ИСХОДНЫЙ ТЕКСТ -
----------
Но человеку не только опасно нарушать условия договора. Сама охота при помощи магии может иметь печальные последствия. Одному такому охотнику его «стрелки» даже ночью не давали покоя, требуя работы. Ему приходилось заставлять их по ночам вить веревки из песка (SKS. Е 561).

Лесные жители распоряжаются не только зверями и птицами, но и всем, что растет в лесу. Когда заготавливали древесину для постройки дома, строго соблюдали пространственно-временные границы и спрашивали разрешения на рубку у хозяев леса, чтобы ничто плохое из «иного» мира не пришло в дом, в мир человеческий. «В лес надо бы идти, перекреститься, когда первый раз идешь. Хоть своими словами сказать. Раньше знали, что сказать. Я как не говорила, вот и не умею по лесу ходить. Я в лесу ничего не умею. А люди пойдут, уже шепчут, уже говорят: „здравствуй“ да „прости“, да что там говорят. Да: „Дай мне добра (добычи) в летнее время! Спасибо!“ А как пойдешь последний раз осенью, всегда: „Прости, ты дал мне добра (добычи)“. Так надо бы. Мы, как глупые, забываем просить прощения, лес и прячет» (218).

Если чем-то обидишь хозяина леса, надо вернуть все его дары. Например, если перейдешь через его «дорогу» и заблудишься, «все надо выбросить вон, если есть грибы или ягоды, выбросить надо. Жалко, дак если не можешь попасть… Пусть потом он это собирает. Отстанет тогда» (130). Особенно трепетно надо относиться к почитаемым местам. Рассказывали, что в Лахте мужик нарубил дров в священной роще, «потом очень тяжело заболел, тогда даже вон дрова в лес увез… на том конце ничего брать не надо. Ну, там ельник да болота» (118).
----------
ИСХОДНЫЕ ДАННЫЕ -
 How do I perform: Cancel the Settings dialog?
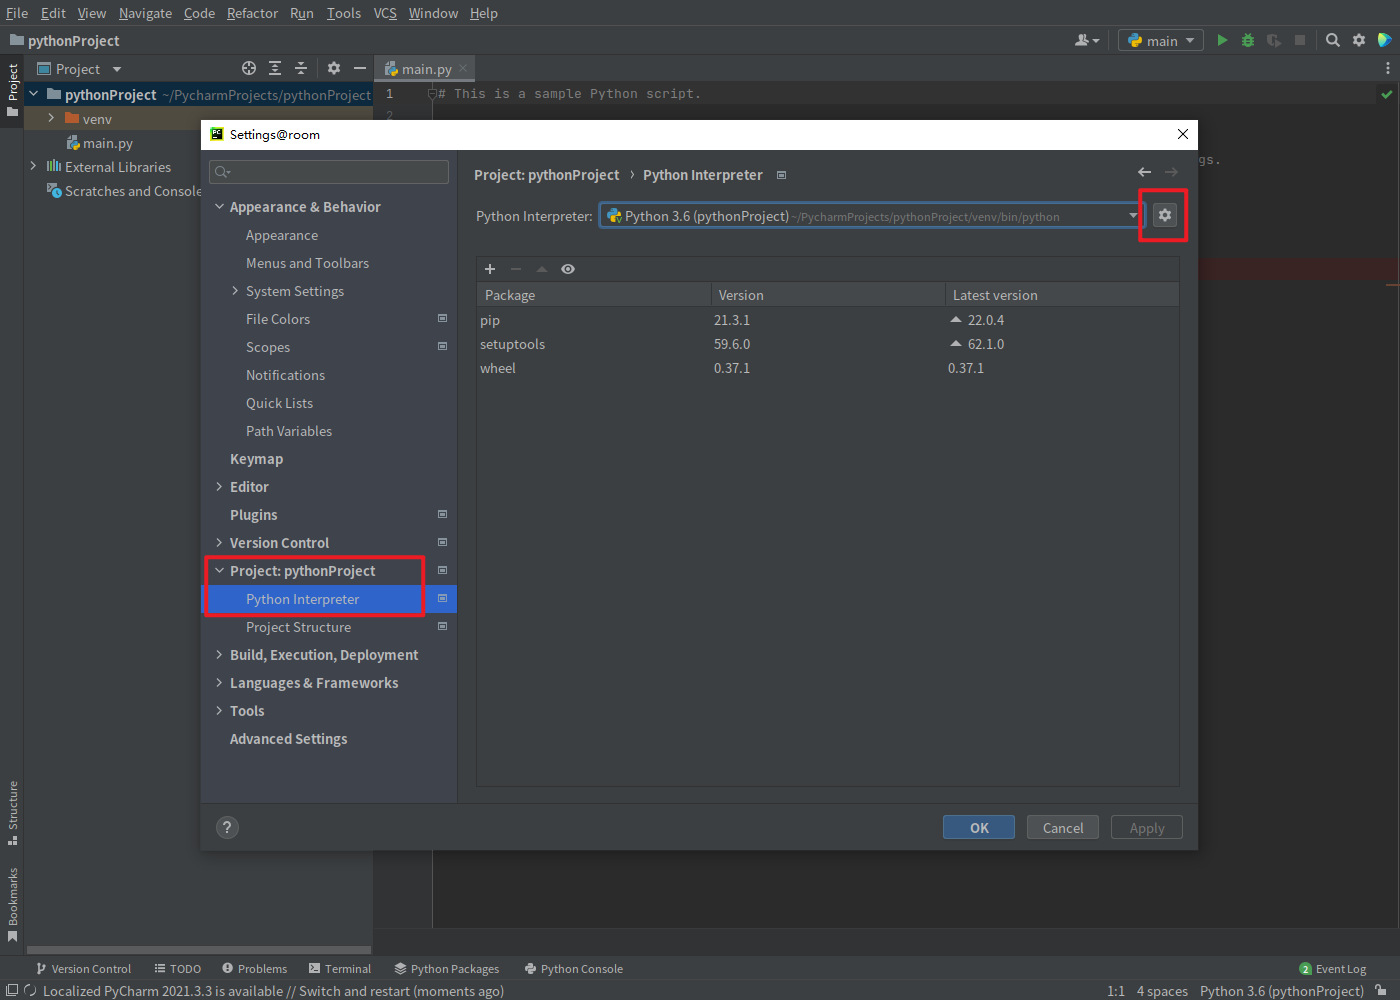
----------
ЗАДАНИЯ -
1. Перепишите без изменений фрагмент исходного текста начиная со слов "Но человеку не" вплоть до слов "(SKS. Е 561)." включительно.
2. Согласно исходному тексту, какую работу охотнику приходилось по ночам давать своим «стрелкам»?
3. Продолжите исходный текст о поверьях, связанных с хозяином леса, начиная сразу после его последнего предложения.

ОЖИДАЕМЫЕ РЕЗУЛЬТАТЫ -
1.
Но человеку не только опасно нарушать условия договора. Сама охота при помощи магии может иметь печальные последствия. Одному такому охотнику его «стрелки» даже ночью не давали покоя, требуя работы. Ему приходилось заставлять их по ночам вить веревки из песка (SKS. Е 561).

2. Он заставлял их вить веревки из песка.

3.
Особые отношения были с хозяином леса у пастуха. Они заключали между собой договор, чтобы леший запретил своим зверям (особенно медведю) трогать животных, принадлежащих человеку (202, 88), и сам пас коров все лето (215). Этот договор заключался на весь пастбищный период, а иногда даже на несколько лет вперед. Пастух при этом должен был соблюдать множество запретов: «…ягоды он мог есть только из шапки, а не прямо с куста, ему нельзя было здороваться за руку, брать яиц из птичьих гнезд, убивать змей… Чтобы не разгневать хозяина леса, пастух не мог рубить деревья топором (костер он разводил из валежника или сухостоя), спать в лесу под деревом (ему разрешалось спать только на лужайке, подложив под голову камень). Как правило, пастух оставался неженатым. За столом ему подавали еду в отдельной чашке, а ел он всегда собственной ложкой; хлеб он ел только от начатого каравая. Пастух всегда шел в баню со свежим веником, которым еще никто не парился, и мылся один. После бани он надевал выстиранное белье, спал на отдельной постели, всегда один»[441]. Непременными атрибутами пастуха, к которым никто не имел права прикасаться, были длинная плеть или батог, кошель и духовой инструмент. Это могла быть гибкая берестяная дудка. Иногда tuohitorvi делали из ольхи, а затем оборачивали берестой. Могла быть и liru, ее корпус делали из ольхового дерева, а язычок из можжевельника. То есть все инструменты, которым придавали магическое действие, делались из священных деревьев[442]. При этом есть сведения, что пастушескую трубу после изготовления год держали в муравейнике, одном и самых сакральных мест, в котором, согласно самым архаичным карельским верованиям, и обитает хозяин леса. Таким образом, инструмент становился средством общения пастуха с лесными духами. А иногда заговоренную трубу вообще все время хранили в муравейнике (или в хлеву под навозом), а в быту использовали лишь дубликат[443].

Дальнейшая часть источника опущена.